No sooner had we left the shop than it started to rain again, in typical Irish style. It was cold and bitter as we marched on to a house that promised warmth and activity--something to stir the remainder of the brain cells that weren't already lost in a sea of beer. We ambled in resembling something out of a Gaudi painting--sluggishly melting into the dry scenery with sunken, sullen faces and eye sockets. To an outsider we probably looked like trouble. But the woman at the desk was kind and patient, telling us it was 5 euro to enter. We considered our options. To the left: cold, bitter rain, overflowing drains, and no where to go. To the right: a roof and heat, and what appeared to be cushy chairs. We paid our entrance fee and went upstairs.

We realized we were the only patrons in what seemed to be a pretty crappy museum. A few large rooms comprising mostly of a large table with various Joyce novels for the guests to enjoy, an old piano in a room filled with 30 or so chairs waiting to disintegrate, and some contemporary paintings made up the former residence Mr. Joyce.

Dorothy and Elyse sat down to pop open a book while Dave and I looked around. With not much to look at, I too opened Ulysses to see what all the fuss was. After a page I gave up. My withered mind couldn't handle that kind of wordiness that early in the morning, and Dave had begun to play Joyce's piano, easily distracting me. I wandered over into the next room where Dave sat playing some medley, clearly not precise and well played, but rather drawn back from somewhere in his memory of a time when he took piano lessons as a child. I pulled together three shaky chairs and laid out across them, staring up at the ceiling.

At some point, decades ago, James Joyce might have been just waking up, looking up at that same ceiling. And as Dave played his piano and I sat on his old chairs, the rain pounded on the roof and the window, much as it had on days like this for the last few decades.

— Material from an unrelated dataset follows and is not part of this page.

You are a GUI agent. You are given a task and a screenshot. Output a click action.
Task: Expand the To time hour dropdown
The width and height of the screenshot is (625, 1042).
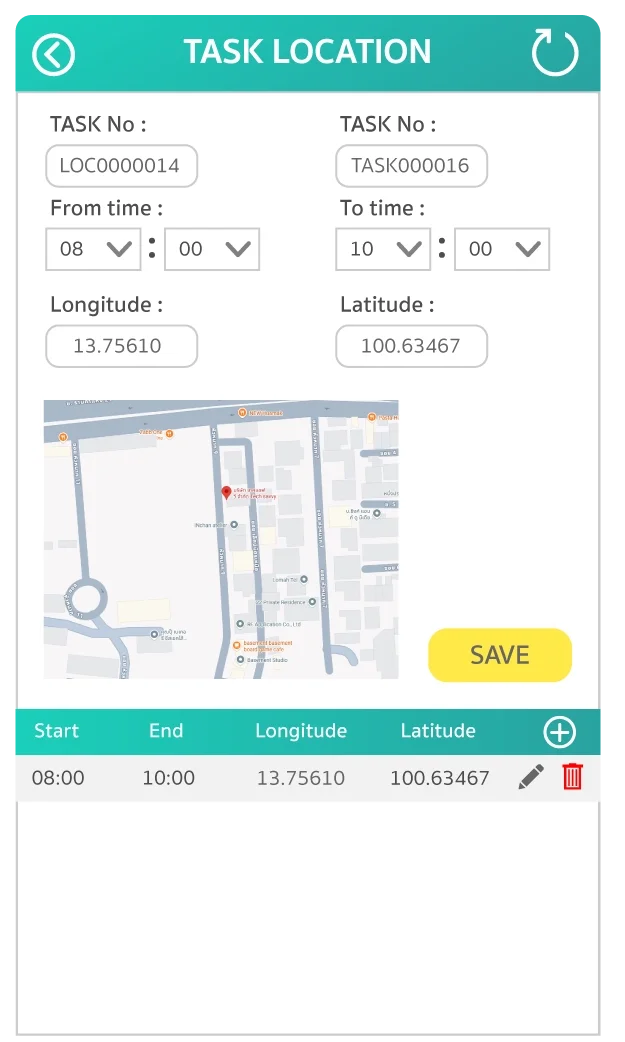pos(383,249)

Few things change in these old cities.

We were barging in on this dead writer's house, reading his books, playing his instruments, and making ourselves comfortable. We stayed in that house for a couple of hours, not really doing anything, but just sitting and thinking. Dave played while we looked around and imagined what Ireland was like at the turn of the century. Last century, that is.

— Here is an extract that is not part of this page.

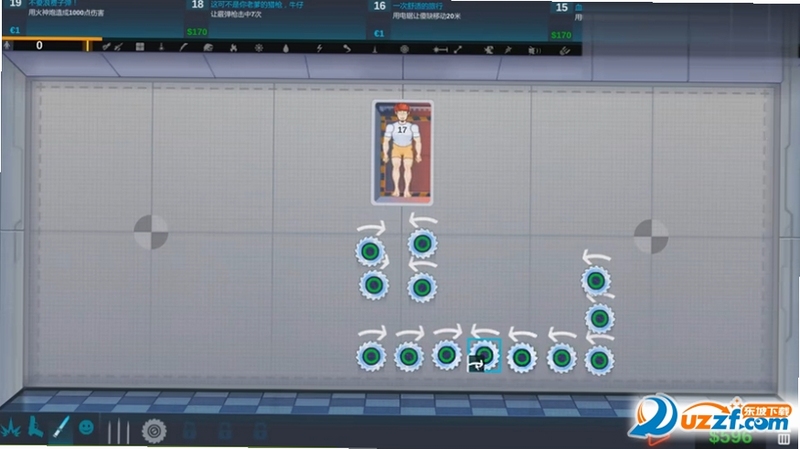Click the snowflake gear stat icon
Screen dimensions: 800x449
coord(259,48)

Often times we rush immediately to do the most touristy things or drink as much as we can before we really get an honest look at a place. We slowed it down just enough to get a feel for the place. Much of the architecture in Dublin is stone and gray, an ironic impression of the climate itself. Outside in the street, people went about their daily business, totally unaware and uninterested in the fact that four Americans were doing as the Irish might do, however artificial it might have been. And so it came to be on our last day in Dublin that we did our "cultural activity" for the week. A little reading, piano, and thinking. Looking out at the window as the city life went by, the rain pattering by in gusts. A typical Irish afternoon.